Accrédité Cofrac, ce laboratoire joue la carte de la proximité pour les viticulteurs mais également de la valorisation du vin via des stages proposés aux professionnels. L’outillage dernière génération, comme l’automate d’analyses, permet d’analyser soixante échantillons à l’heure d’après sept paramètres, en scannant les vins par infrarouges. L’analyseur séquentiel automatique effectue des mesures enzymatiques et colorimétries. 22.000 échantillons par an passent dans ses éprouvettes.

Un primeur précoce et généreux

Et Sabine Garda de certifier que « le millésime 2017 est précoce, généreux et gras. Très fruité, très floral, très fruits rouges, il a un caractère aromatique très intense. C’est un vin à boire rapidement. Mais cette belle qualité n’équivaut pas cette année à la quantité. Car les gelées ont réduit les récoltes de moins vingt à moins quarante pourcents ». Gilles Malric, un des trois techniciens du labo d’expliquer : « Cette année « chaude », les primeurs sont très bien dans l’ensemble. La climatologie a donné une hétérogénéité sur la production notamment. Certains orages ont été bénéfiques sur certains vignobles de l’appellation. »

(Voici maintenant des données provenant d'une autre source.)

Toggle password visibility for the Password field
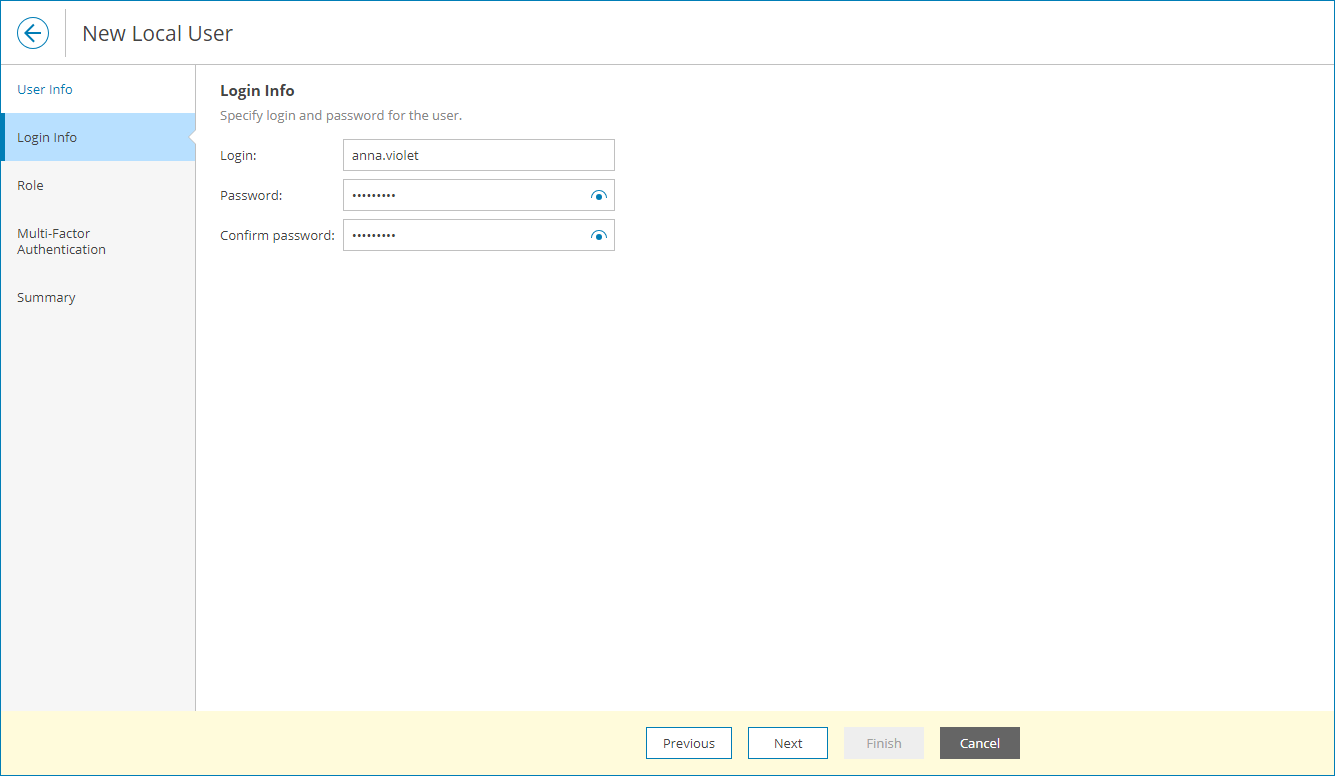Image resolution: width=1335 pixels, height=776 pixels. coord(598,195)
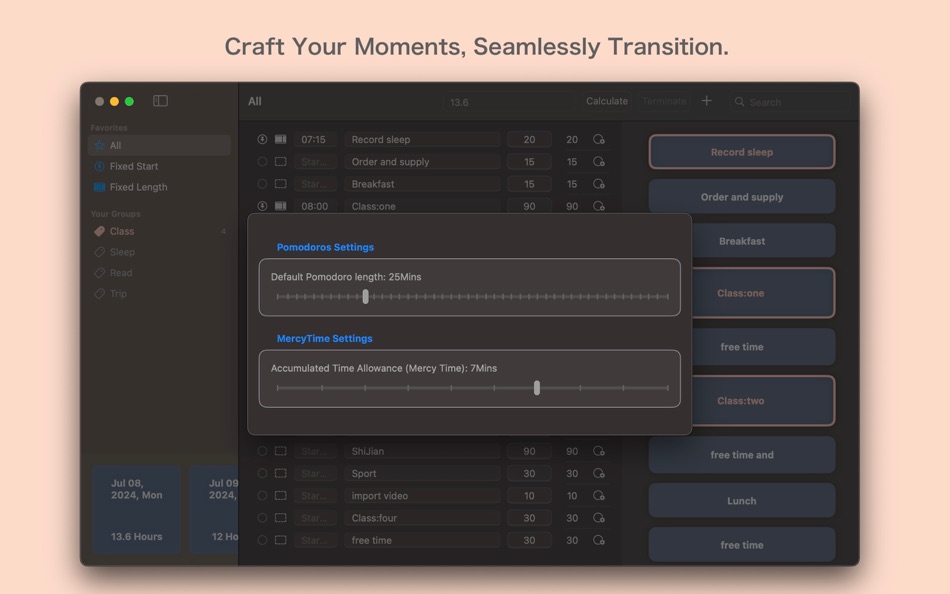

Pour Christophe Ramond, président du Département : « Ce laboratoire est un levier important pour la filière viticole. Malgré un contexte financier compliqué, le Conseil départemental a la volonté de rester aux côtés de cette filière. L’agriculture, et particulièrement la viticulture de demain, doit s’appuyer sur ces organismes pour davantage de performance. Les caves coopératives relèvent le défi de la modernité, quant aux vignerons indépendants, ils ont su prendre le virage de la R&D : c’est un enjeu fort par rapport à l’évolution des goûts des consommateurs. Le vignoble est un outil de développement du territoire ». Et Paul Salvador de conclure : « Si le labo a fait débat à ses débuts en 1965, il a permis au vin local d’évoluer. Sa diversité lui a permis de prendre sa place à l’export. Aujourd’hui, l’oenotourisme est une réalité économique. Les caves sont au rendez-vous et répondent aux enjeux du tourisme et de la viticulture ».
Anne-Marie Bourguignon

Sur la photo : Paul Salvador, président de la communauté d’agglomération Gaillac-Grauhet et Chritophe Ramond, président du Conseil départemental du Tarn en visite au laboratoire d’œnologie à Gaillac. Photo AMB - ToulÉco

Election du meilleur primeur

Jeudi 16 novembre jour de sortie du Gaillac primeur, Gaillac visite a coorganisé la cinquième élection du Meilleur Gaillac Primeur de l’année avec les Z’elles gallacoises (association de vigneronnes) et TAG (animations). Une centaine de dégustateurs dont 90% de consommateurs ont évalué les qualités de quarante primeurs de Gaillac. En se mettant, le temps d’une soirée, dans le bec d’un œnologue. Et les gagnants sont :
les domaines d’Escausses à Sainte-Croix, du Mas d’Aurel à Donnazac et de Sarabelle à Lisle-sur-Tarn (rouge), les domaines Calmet, Gayrel et Mas des Combes (blanc).